If we don’t interpret it as literal “wings” but rather stick with the allegorical “edges,” we still run into problems, as we now are using 38:14 as allegory to support a metaphor of spinning clay as an exact replica of the spinning Earth. This spinning earth shouldn’t have any edges. What could this be referring to? To answer this question we should look to the second passage often incorrectly used to suggest the same thing, Isaiah 40:17-24.
In Isaiah 40:22, we read in most English translations that God “sits above the circle of the Earth.” Those who wish to read the Bible as a scientific weapon against Modern Science use this passage frequently to say that long before any man conceived the idea of the Earth as a globe that God subtly put this notion into the Bible. While I am not debating God’s scientific knowledge of the Earth, the concept of a globe here is abusively forced upon the text by Modern readers. There is a word for a sphere in the Hebrew Bible, but it is not used here. The word that is used here refers specificly to a flat circle or a compass and can best be rendered “disc.”
This concept of the world as a disc (with edges) was common in the ancient world. The picture painted by the writers of the Bible is a disc of land surrounded by water. The heavens were above the Earth and below the Earth was an abyss, a bottomless pit. Some in the Ancient world felt that below the Earth a god was forced to hold the world in place, but the Bible rejects this notion, saying that God created even this foundation. Not surprisingly, this foundation is specifically mentioned in the preceding verse, Isaiah 40:21.
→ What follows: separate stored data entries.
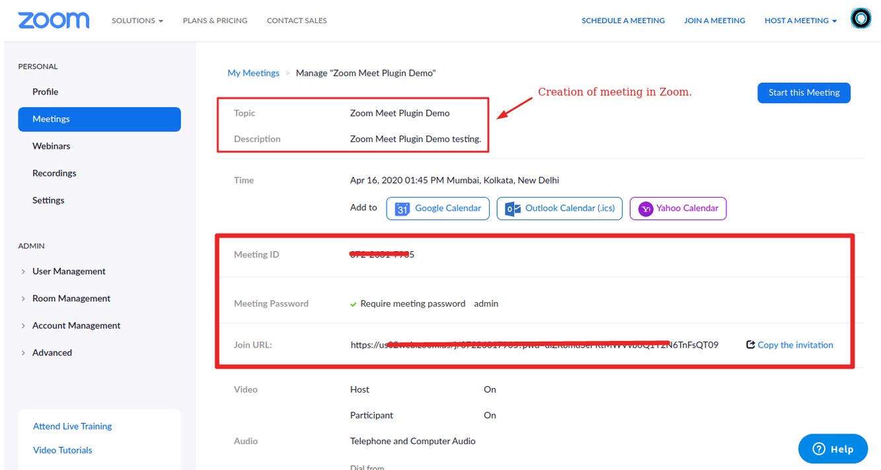Open the user profile avatar
The height and width of the screenshot is (470, 881).
coord(861,20)
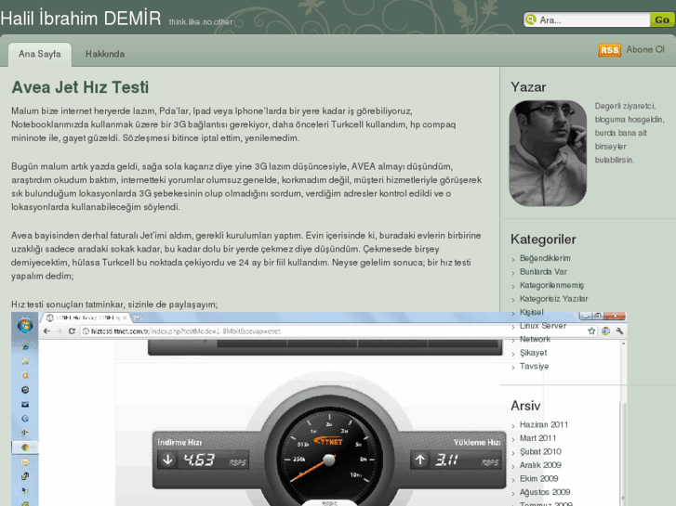Click the reload icon in embedded browser

tap(71, 331)

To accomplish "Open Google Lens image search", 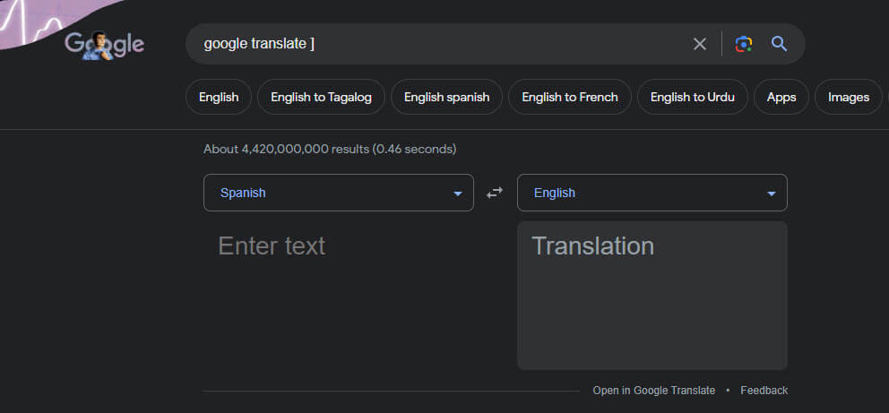I will (743, 44).
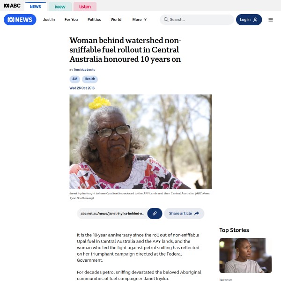Open the Just In menu item
281x281 pixels.
point(49,20)

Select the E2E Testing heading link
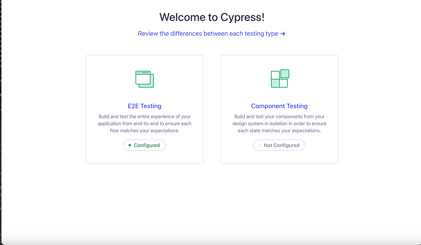pyautogui.click(x=144, y=106)
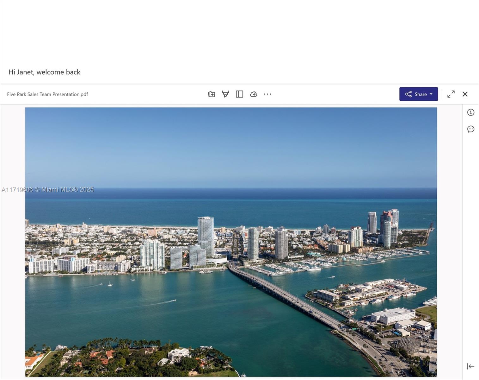Click the aerial Miami Beach page image
Viewport: 479px width, 380px height.
pyautogui.click(x=231, y=242)
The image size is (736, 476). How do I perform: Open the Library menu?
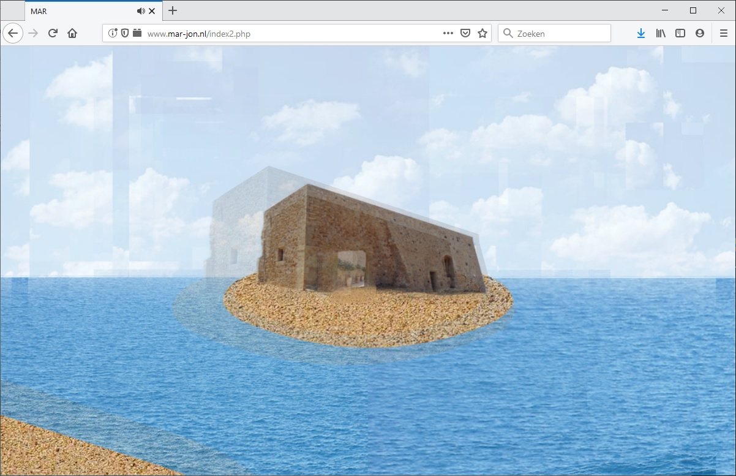(661, 33)
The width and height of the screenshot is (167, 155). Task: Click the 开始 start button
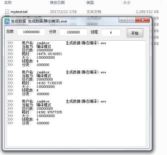(135, 33)
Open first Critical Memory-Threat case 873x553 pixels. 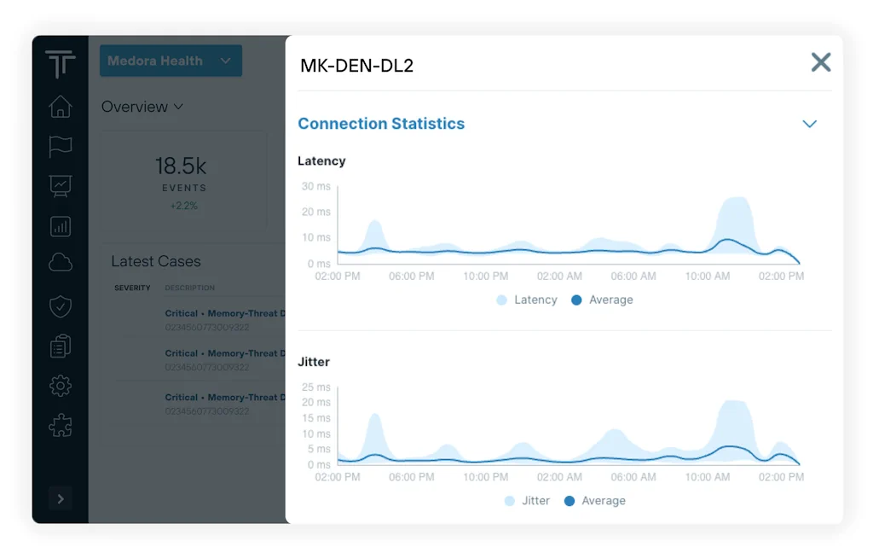coord(222,314)
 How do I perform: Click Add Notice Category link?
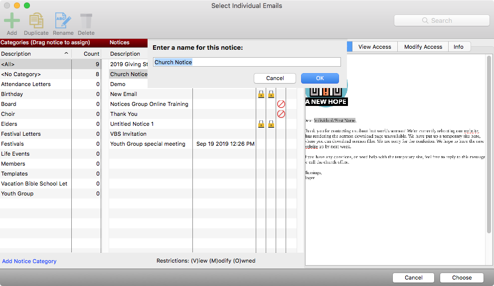[29, 261]
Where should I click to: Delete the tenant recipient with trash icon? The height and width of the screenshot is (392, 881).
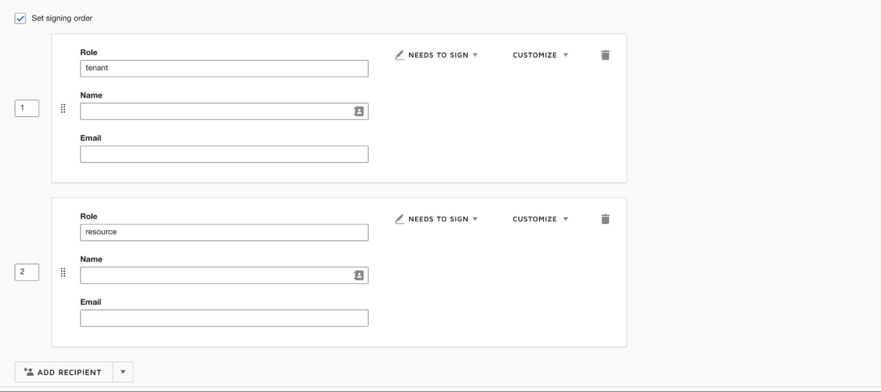coord(605,55)
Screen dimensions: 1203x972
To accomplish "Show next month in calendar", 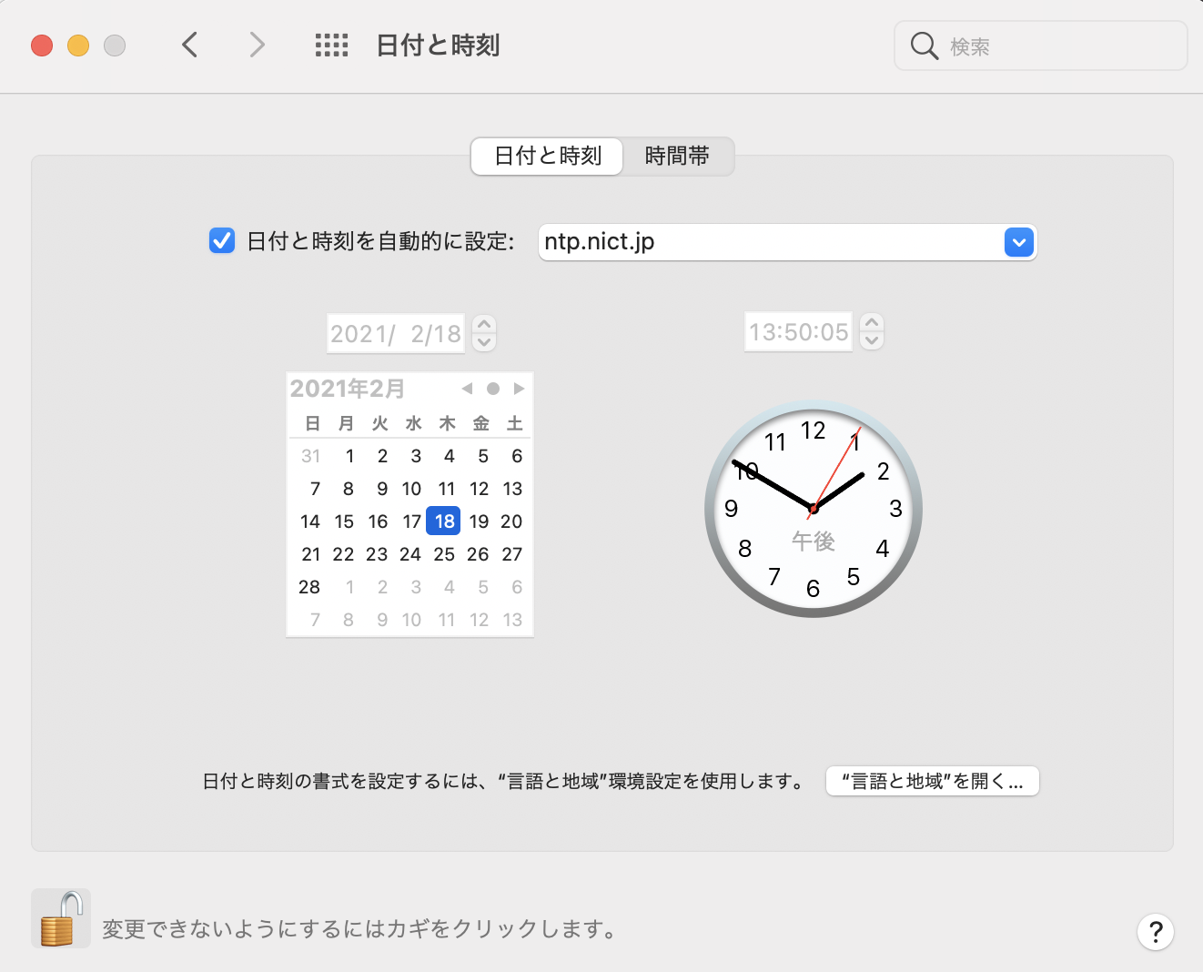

Read in context of 40:21, the passage clearly refers to this model of the Earth. However, read in context with all of 40:17-24, we understand that the Bible is not affirming anything about the Ancient view of the structure of the Earth, nor is it subtly referring to knowledge to come. What the passage is focusing on is the utter transcendence of God who created everything and who can be a comforter to Israel in her time of exile.
As promised, this will be a two-part entry. The next entry will be a personal paraphrase of all of Isaiah 40. You may read it at your convenience and form your own personal opinion as to whether God is trying to tell us something Scientifically about the structure of the Earth or whether Isaiah is focusing on the transcendence of God quite unlike anything the Ancient (and Modern) world could ever dream of. Let me conclude with this prayer:
LORD God, Father, Creator of All things,
Forgive us for coming to your word with our personal agendas. Forgive us for focusing on trivia instead of You. Forgive us for using Your Word as a weapon against flesh and blood.
Give us ears to hear Your Living Word. Give us eyes to perceive Your transcendence. Give us hearts to love others in the same way You have always loved us.
We pray this in Your Name alone, Let it be!